# What is this Scary Fish Called?!



## Semper Fidelis (May 14, 2007)

I got these pics forwarded to me of a fish caught in a river in India. Does anyone know what this fish is?

http://www.L..us/albums/scaryfish/fish1.JPG

http://www.L..us/albums/scaryfish/fish2.JPG

http://www.L..us/albums/scaryfish/fish3.JPG


----------



## Semper Fidelis (May 14, 2007)

trevorjohnson said:


> I don't know about the fish but the Indian porters look awful African (Gambian from my guess)!



Good thing you're not close enough to punch in the arm. 

Why, um, of course those aren't Indians. You can tell I'd be a horrible detective or spy because I'm horrible at examining my environment. I just got the e-mail and didn't even pay attention to the African soldiers.

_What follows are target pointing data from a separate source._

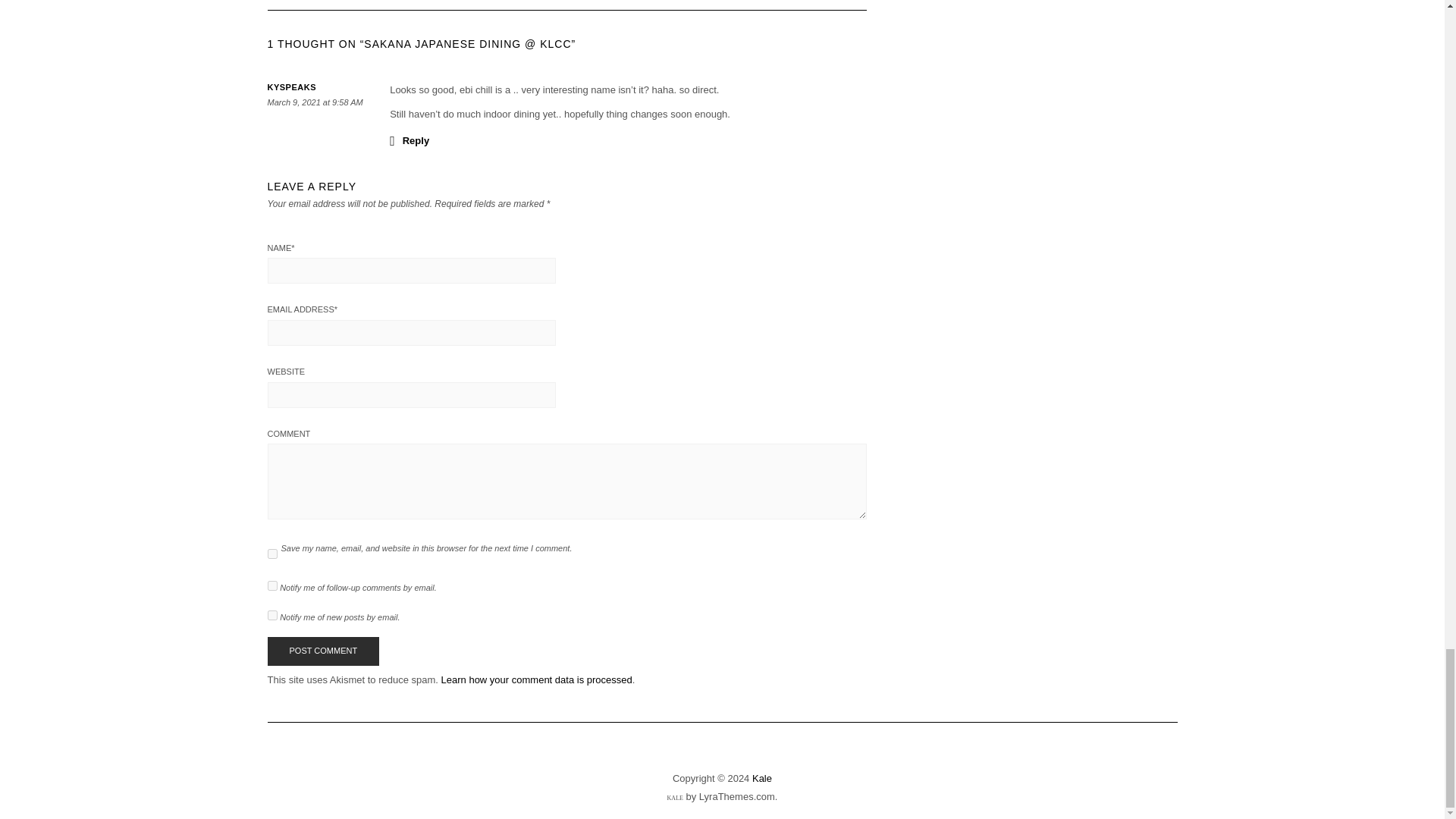
yes (271, 553)
Post Comment (322, 651)
subscribe (271, 585)
subscribe (271, 614)
Given the description of an element on the screen output the (x, y) to click on. 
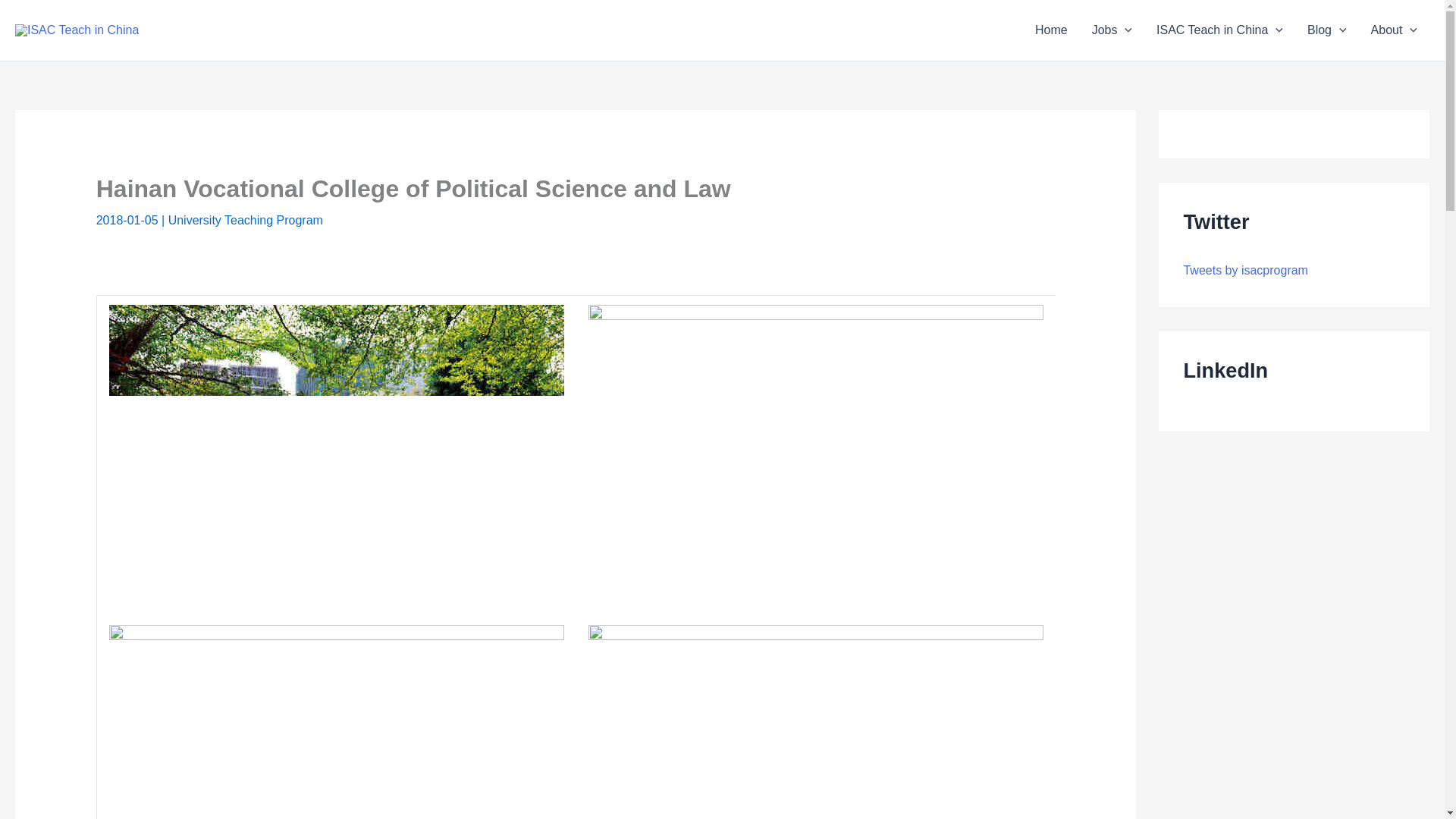
About (1393, 30)
Home (1051, 30)
ISAC Teach in China (1219, 30)
Blog (1326, 30)
Jobs (1112, 30)
Given the description of an element on the screen output the (x, y) to click on. 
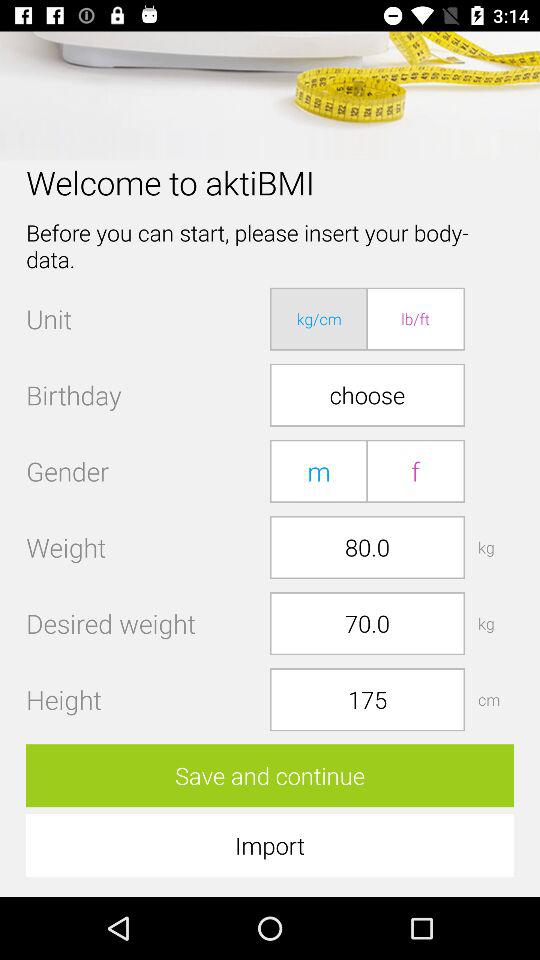
click the button above the m item (367, 394)
Given the description of an element on the screen output the (x, y) to click on. 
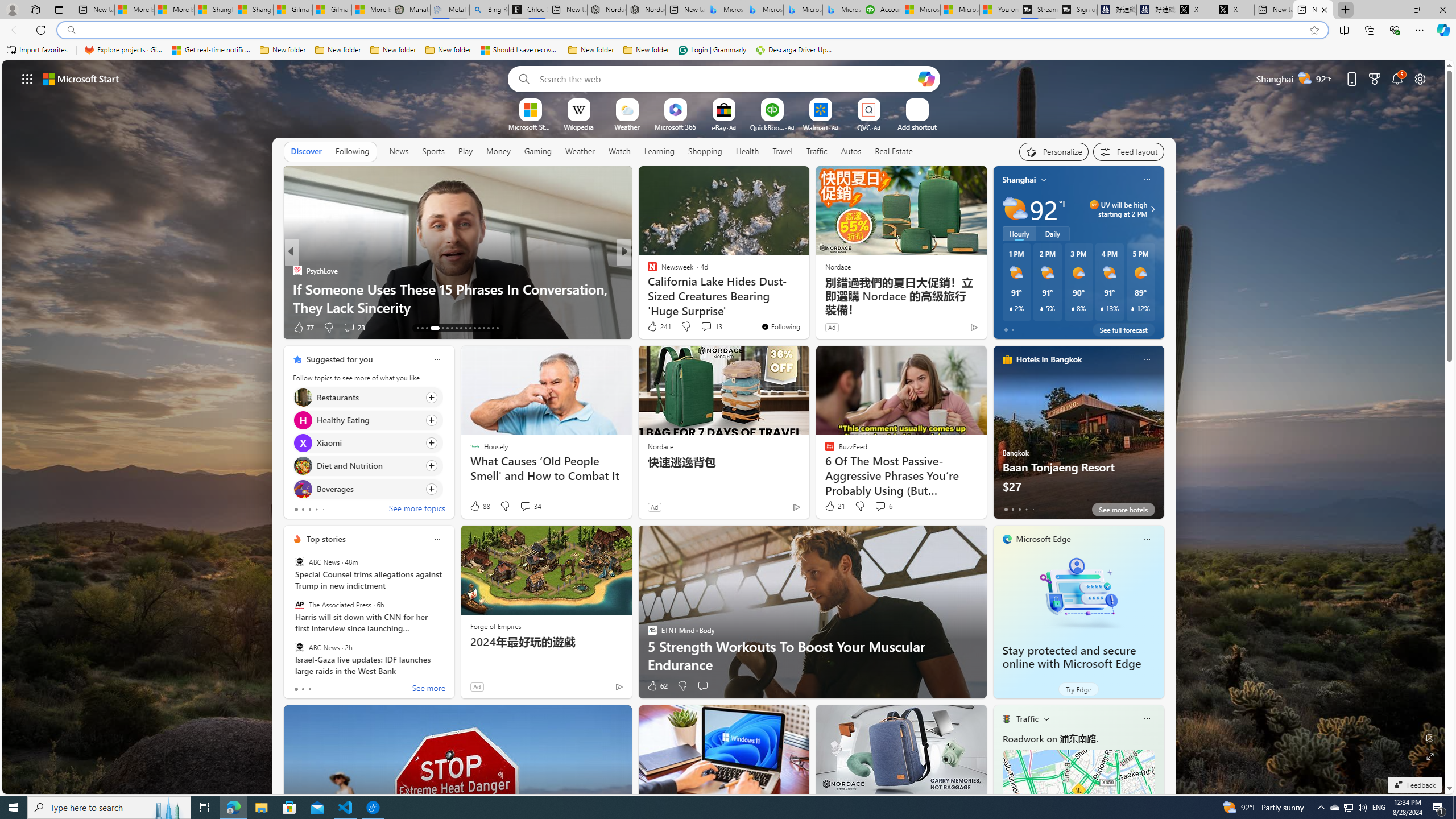
21 Like (834, 505)
The Independent (647, 270)
AutomationID: tab-14 (422, 328)
UV will be high starting at 2 PM (1150, 208)
AutomationID: tab-18 (446, 328)
AutomationID: waffle (27, 78)
15 Like (652, 327)
Suggested for you (338, 359)
AutomationID: tab-17 (440, 328)
nki.no (651, 270)
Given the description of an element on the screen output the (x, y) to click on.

OK, barring that I'm a dork and thought it was an Indian fish, what kind of scary fish is it?


----------



## kvanlaan (May 14, 2007)

Brother, I don't know about the type of fish, but those teeth make 'scary' a bit of an understatement.


----------



## Coram Deo (May 14, 2007)

Looks to me like an oversized older frankenfish... They are from Asia, I hear China and India but someone dumped some into maryland waters about two years ago around here and they are breeding and becoming a problem..

They eat everything...
They can breath Air for periods of time.
They can move on Land, which is why they have a nickname around here called snakeheads.

Of course here in Maryland they have not grown that big.. Most around here are a foot to a foot and a half.

Michael


----------



## Blueridge Believer (May 14, 2007)

I wouldn't want to swim in those waters.


----------



## Herald (May 14, 2007)

thunaer said:


> Looks to me like an oversized older frankenfish... They are from Asia, I hear China and India but someone dumped some into maryland waters about two years ago around here and they are breeding and becoming a problem..
> 
> They eat everything...
> They can breath Air for periods of time.
> ...



Michael - the snakehead fish was dumped into a pond in Crofton (about 1.5 miles from me).

*Pictures of the Maryland Snakehead*

*Spawn of the Snakehead*


----------



## Coram Deo (May 14, 2007)

Yeah, and I heard from WBAL they have gotten into other water ways in Maryland... and it all started from someone who did not want them as pets anymore...

oh well...





BaptistInCrisis said:


> Michael - the snakehead fish was dumped into a pond in Crofton (about 1.5 miles from me).
> 
> *Pictures of the Maryland Snakehead*
> 
> *Spawn of the Snakehead*


----------



## Herald (May 14, 2007)

*The African Tiger Fish*

Rich - here is your fish. It's called the African Tiger Fish. It is a cousin of the pirhana.

*African Tiger Fish*


----------



## Herald (May 14, 2007)

thunaer said:


> Yeah, and I heard from WBAL they have gotten into other water ways in Maryland... and it all started from someone who did not want them as pets anymore...
> 
> oh well...



Yep. They're taking over sections of the Potomac and Patuxent rivers. Both rivers are bass habitats and the snakeheads are making it miserable for young bass. But I know one bass the snakeheads can't touch!


----------



## kvanlaan (May 14, 2007)

> It is a cousin of the pirhana.



I guess we shouldn't be surprised. In Rich's original post, the teeth looked so large, they sort of looked ridiculous, almost like they were photoshopped onto its lips. 

Can you eat these things?


----------



## Poimen (May 14, 2007)

kvanlaan said:


> Can you eat these things?



Actually what is more pertinent to me is: can they eat us?!


----------



## satz (May 14, 2007)

Poimen said:


> Actually what is more pertinent to me is: can they eat us?!



Its as if the words were just taken out of my mouth...


----------



## kvanlaan (May 14, 2007)

Oh, I think that goes without saying...


----------